Work instructions: Please transcribe the entries that follow exactly as they stand, skipping each picture.

Source material:
========================================================================

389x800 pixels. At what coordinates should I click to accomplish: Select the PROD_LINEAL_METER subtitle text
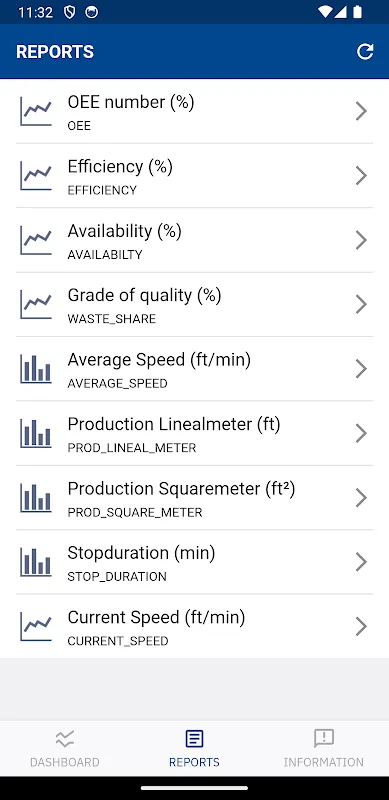click(132, 448)
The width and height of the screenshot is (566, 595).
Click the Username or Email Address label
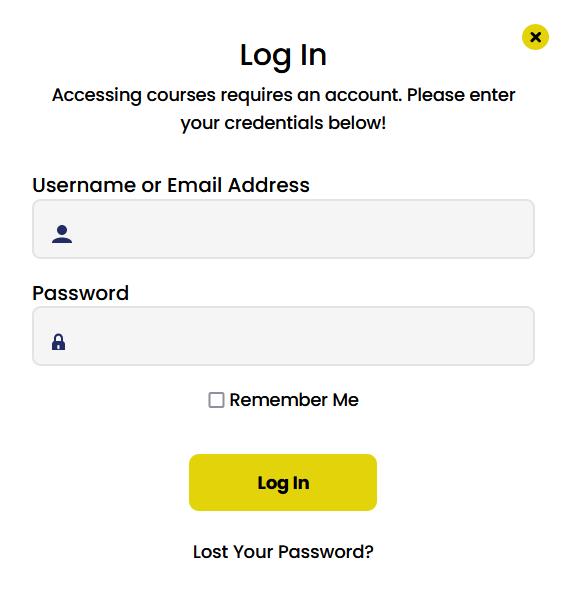[x=171, y=185]
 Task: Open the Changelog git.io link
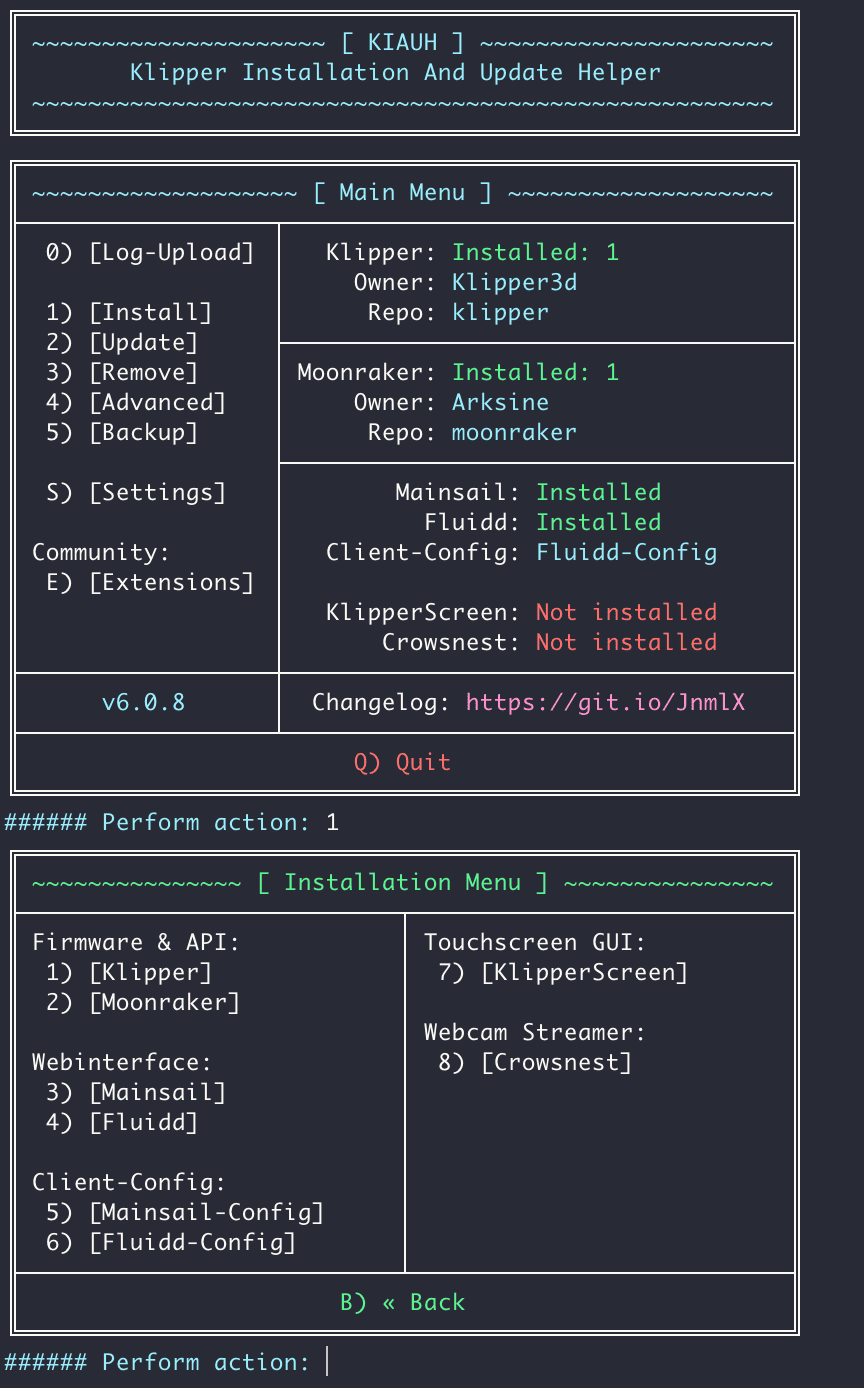(605, 702)
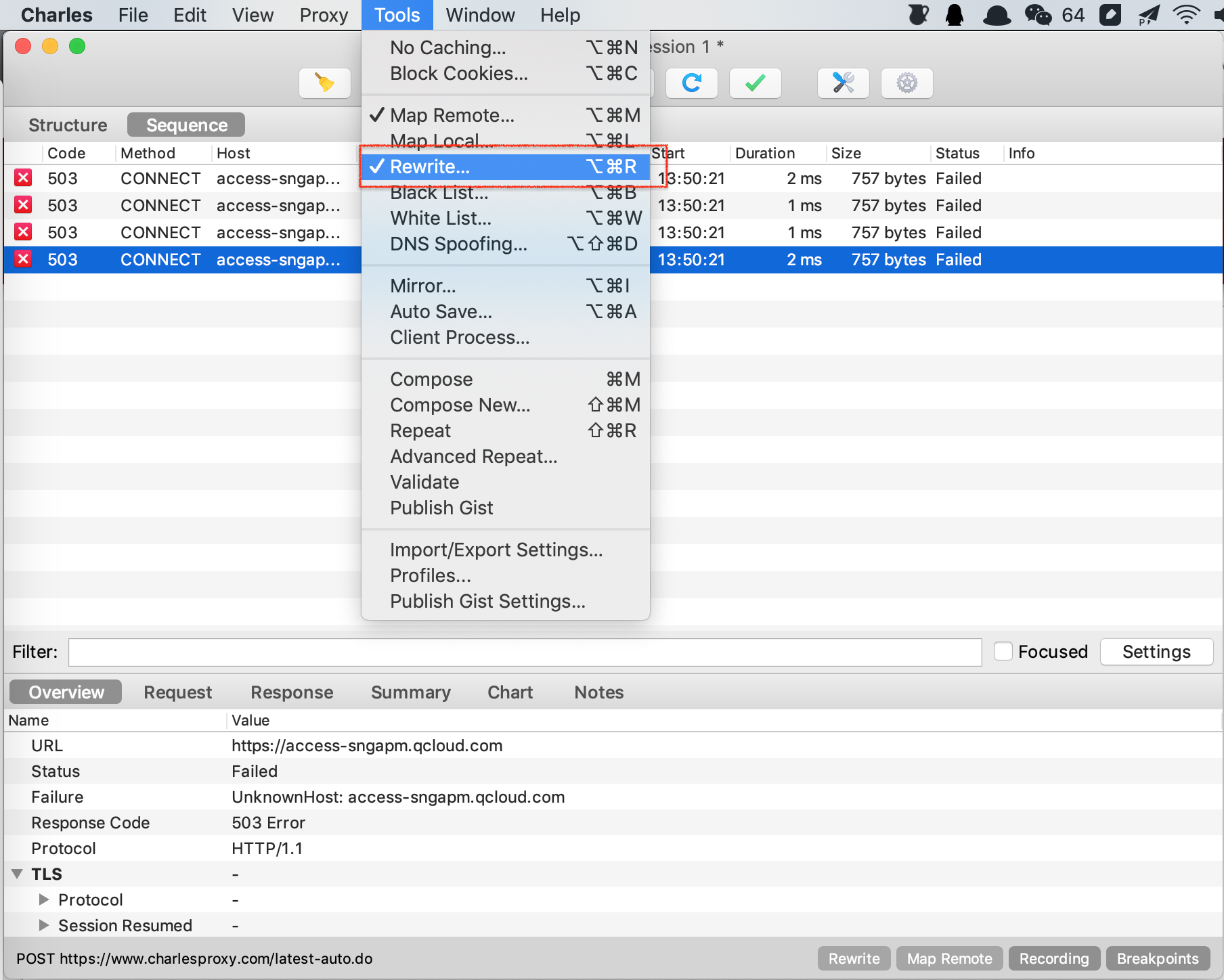This screenshot has width=1224, height=980.
Task: Select DNS Spoofing from Tools menu
Action: [x=458, y=244]
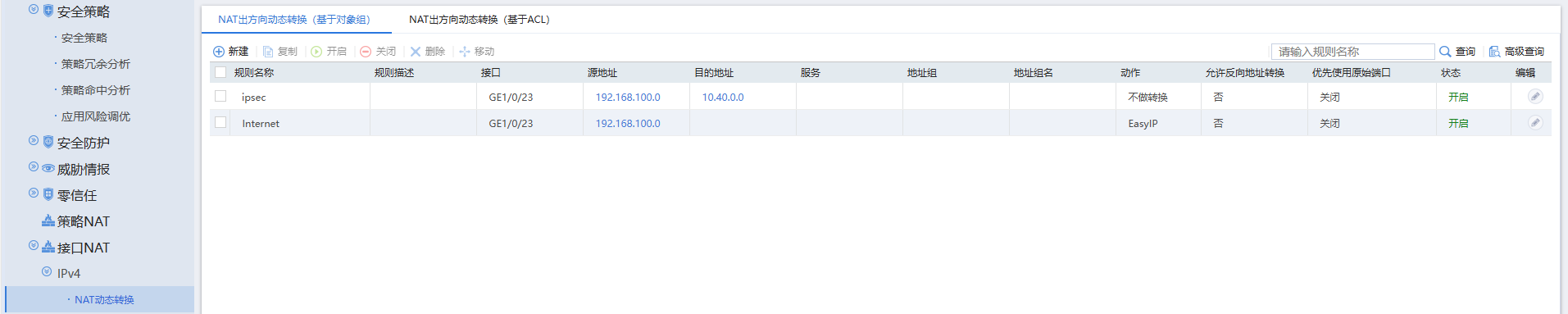The height and width of the screenshot is (314, 1568).
Task: Tick the checkbox for Internet rule
Action: [220, 122]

========================================================================

The answer:
389x800 pixels. At what coordinates should I click to accomplish: Select the PROD_LINEAL_METER subtitle text
click(132, 448)
The width and height of the screenshot is (566, 595).
Click the Username or Email Address label
[x=171, y=185]
 Task: Open the Changelog git.io link
(605, 702)
This screenshot has width=1224, height=980.
Task: Select DNS Spoofing from Tools menu
Action: [x=458, y=244]
The height and width of the screenshot is (314, 1568).
Task: Tick the checkbox for Internet rule
Action: [220, 122]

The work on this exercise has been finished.